Start of Records for this task

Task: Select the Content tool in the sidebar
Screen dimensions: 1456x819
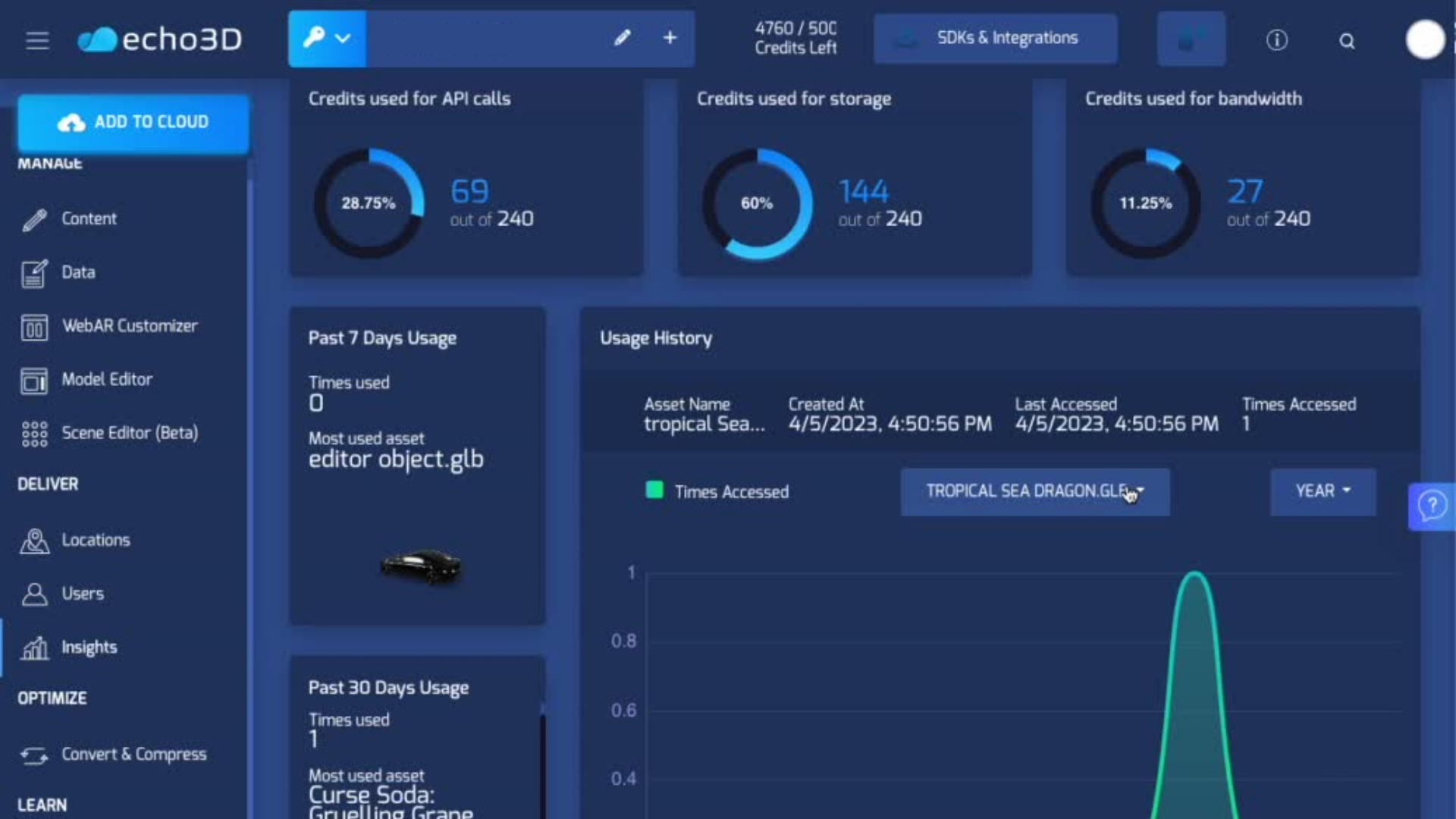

End of Records for this task
Start of Records for this task

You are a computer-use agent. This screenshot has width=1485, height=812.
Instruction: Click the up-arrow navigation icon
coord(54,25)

End of Records for this task

Your goal: Using the records above, set down exactly the lines from the one with "Task: Select the Content tool in the sidebar" through the one with "Screen dimensions: 1456x819", inclusive, and nothing more.

Output below:
Task: Select the Content tool in the sidebar
Screen dimensions: 1456x819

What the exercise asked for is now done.